Анкудинов стоял напрягшись, положив руку на эфес сабли.
Канцлер подошел ближе, церемонно склонил голову, широким, округлым жестом пригласил садиться на стулья на диван. Тимофей и Костя переглянулись: ножки у дивана и стульев были столь тонки - сядь, тут же хрустнут как иссохшая хворостинка.
Канцлер сел первым, за ним, откинув саблю в сторону и уперев широко расставленные ноги в блестевший как зеркало, пол, сел Тимофей.
Кисель привычно, без опаски, опустился на резной тонконогий стул. Костя сесть не решился, остался стоять держась рукой за диванную спинку.
- Князь Иван Васильевич Шуйский? - вопросительно произнес Оссолинский и посмотрел Анкудинову прямо в глаза.
"Ого, - подумал Тимофей, увидев глаза канцлера - умен, хитер, многоопытен. Не может этого скрыть хотя бы старался. Оттого и смотрит более всего себе под ноги".

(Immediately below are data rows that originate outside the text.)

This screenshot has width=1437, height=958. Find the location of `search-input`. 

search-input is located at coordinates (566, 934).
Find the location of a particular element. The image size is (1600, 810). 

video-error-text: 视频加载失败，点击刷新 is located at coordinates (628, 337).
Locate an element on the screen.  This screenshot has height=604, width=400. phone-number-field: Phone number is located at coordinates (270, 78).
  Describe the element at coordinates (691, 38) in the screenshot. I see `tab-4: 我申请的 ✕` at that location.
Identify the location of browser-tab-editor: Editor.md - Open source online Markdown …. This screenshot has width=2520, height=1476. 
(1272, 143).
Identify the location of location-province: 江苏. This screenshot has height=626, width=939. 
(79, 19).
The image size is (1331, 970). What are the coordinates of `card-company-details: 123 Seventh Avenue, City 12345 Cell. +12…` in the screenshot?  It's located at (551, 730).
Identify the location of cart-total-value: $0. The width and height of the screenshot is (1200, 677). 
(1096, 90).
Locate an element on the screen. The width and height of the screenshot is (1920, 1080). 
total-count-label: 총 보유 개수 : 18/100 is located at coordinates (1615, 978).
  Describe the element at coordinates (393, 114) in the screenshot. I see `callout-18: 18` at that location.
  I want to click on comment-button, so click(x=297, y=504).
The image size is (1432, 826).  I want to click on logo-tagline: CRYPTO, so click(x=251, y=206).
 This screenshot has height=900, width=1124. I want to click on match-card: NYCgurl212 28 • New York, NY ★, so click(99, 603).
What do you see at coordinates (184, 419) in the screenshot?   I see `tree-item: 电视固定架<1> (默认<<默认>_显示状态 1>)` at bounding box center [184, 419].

- Так, пан канцлер, - не отводя взгляда, но сильно волнуясь, подтвердил Анкудинов.
- Каким судьбами занеслись вы в Варшаву? - слегка коверкая русский язык, произнес канцлер.
- Гонения недругов моих, боярина Морозова и иных заставили меня и дворянина Конюховского покинуть Московское государство.
- Что делать будете в Речи Посполитой? - спросил канцлер и вдруг, поспешно встав, повернул голову в ту сторону, откуда только что появился сам.
Все невольно обернулись и поднялись. У стены стоял невысокий толстый мужчина в простом камзоле, в черном парике, со шпагой на боку.
- Садитесь, панове, - проговорил толстяк негромко и плавно повел пухлой рукой (с этой минуты пан Кисель стал перетолмачивать все, о чем в кабинете говорилось).
Все продолжали стоять. Тогда толстяк подошел поближе и сел в одно из свободных кресел.
- Продолжайте, панове, - так же тихо проговорил он.
Оссолинский, повернувшись ко вновь вошедшему повторил последний вопрос. Толстяк подпер щеку рукой внимательно глядя на Анкудинова.